Because ironically, depression is increasingly common yet mostly misunderstood. Over 300 million people are silently suffering and boiling it down, even as we speak. It kills the sufferer from the inside yet is invisible to the outside world.
And if you’re struggling with it, you’re not alone. Chances are, 1 in every 5 people around you is going through the same gnawing complexities, consistent anxiety, insomnia and lack of appetite.
But depression is curable without anti-depressants and medicines. The key is NOT to fix everything at once. Don’t consider the remedy to be a week’s medicine. Coming out of depression is an arduous journey — worth every step because, at the end, you will come out as a stronger and happier version of yourself
Just like your mind, depression plays with your appetite. What you eat can massively affect your nerve functions. Here is a quick guide to help you fight depression through your diet.
1. Avoid caffeine and alcohol.
Yes, they seem to be a lifeline and your only true solace but they bring up so that the can knock you down. Caffeine may also worsen your anxiety and insomnia. If you need an addiction get addicted to a physical activity that requires your undivided attention and force. Many people have come out of dark phases by practising boxing, running, yoga and pilates.

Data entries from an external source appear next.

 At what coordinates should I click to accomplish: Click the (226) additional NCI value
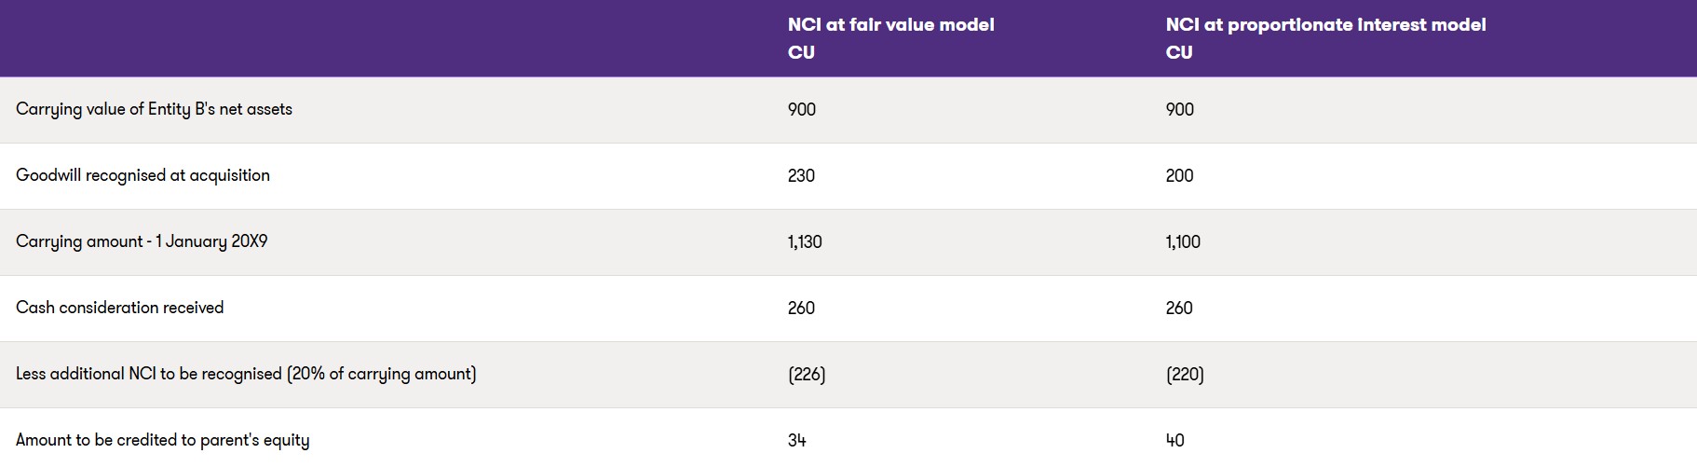pos(807,374)
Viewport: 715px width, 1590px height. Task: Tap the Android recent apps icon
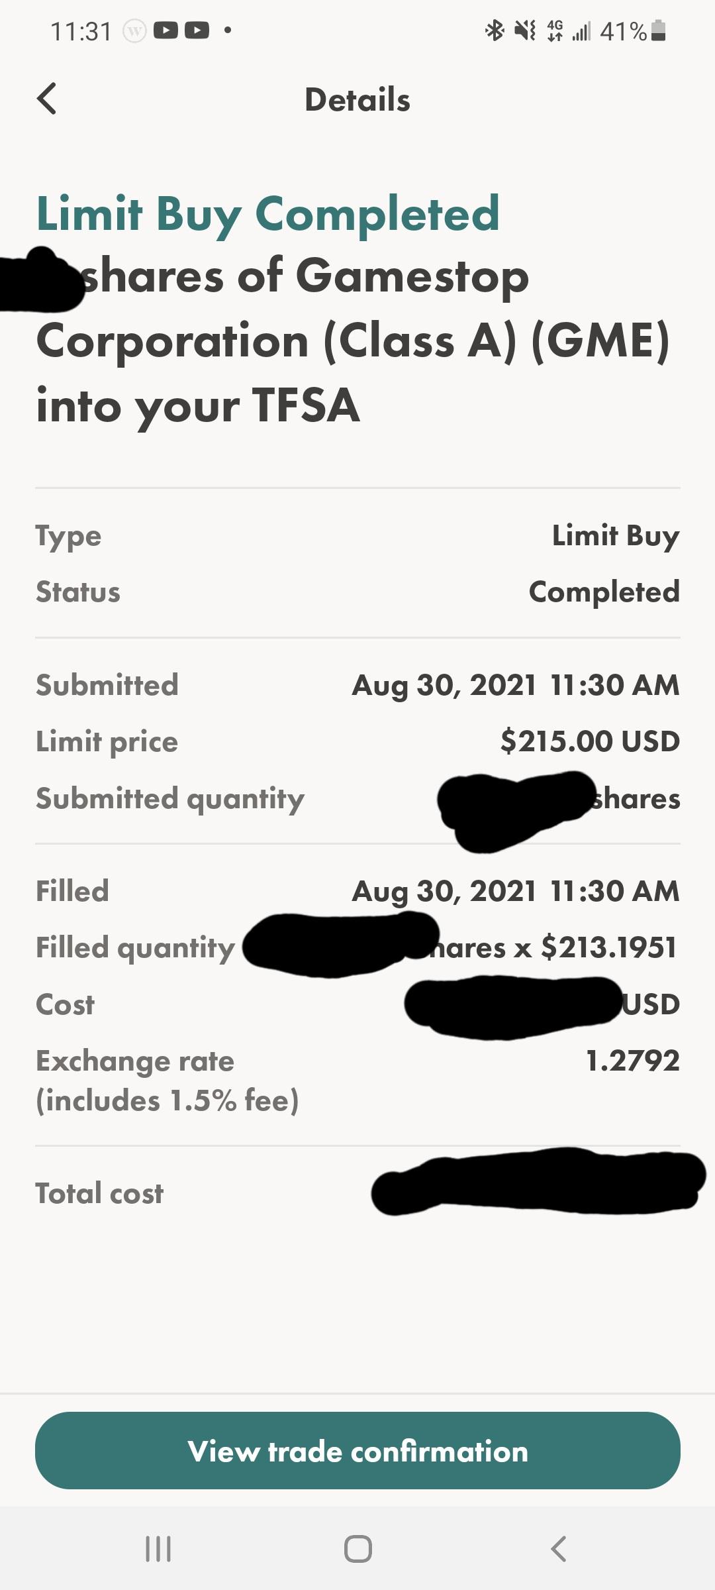[158, 1549]
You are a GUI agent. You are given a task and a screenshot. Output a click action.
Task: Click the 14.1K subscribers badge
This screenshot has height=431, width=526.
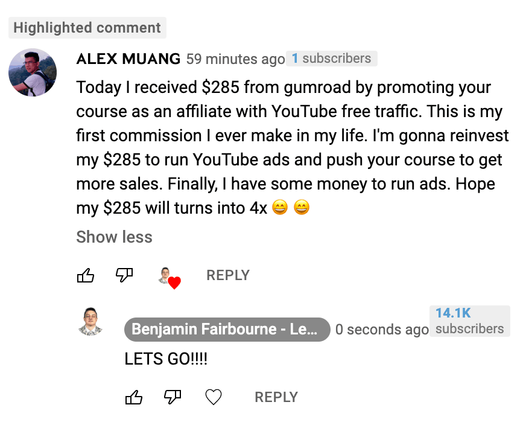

2. Boost your serotonin level.
Here is a fact: Most serotonin, the happy-making neurotransmitter in your body — is made in the gut, not the brain. Your poor GI health could prevent its production. In simpler terms, this means you’ve got less of mood stabilising chemicals in your brain. So what boosts your serotonin level? Fresh veggies, open air, vitamin B, D and Omega 3 fatty acids (nuts, fish, seeds etc.)
3. Eat whole foods.
Depression can be overwhelming so take simpler steps. Make things easy for you by eating fresh raw foods instead of time-taking recipes. If possible, go out and do your grocery. Eat fresh fruits instead of desserts, grab salads instead of cooked veggies and drink up fresh smoothies instead of store-bought.
4. Eat for your gut health.
Many researchers, over the last two decades, have focused on the importance of gut health and its contribution to a wide range of mental and physical illness. If you're silently suffering from depression then it's crucial to feed your gut bacteria and intestinal health. Eating yoghurt, sipping on bone broths and choosing organic, hormone-free meat will help you in that department.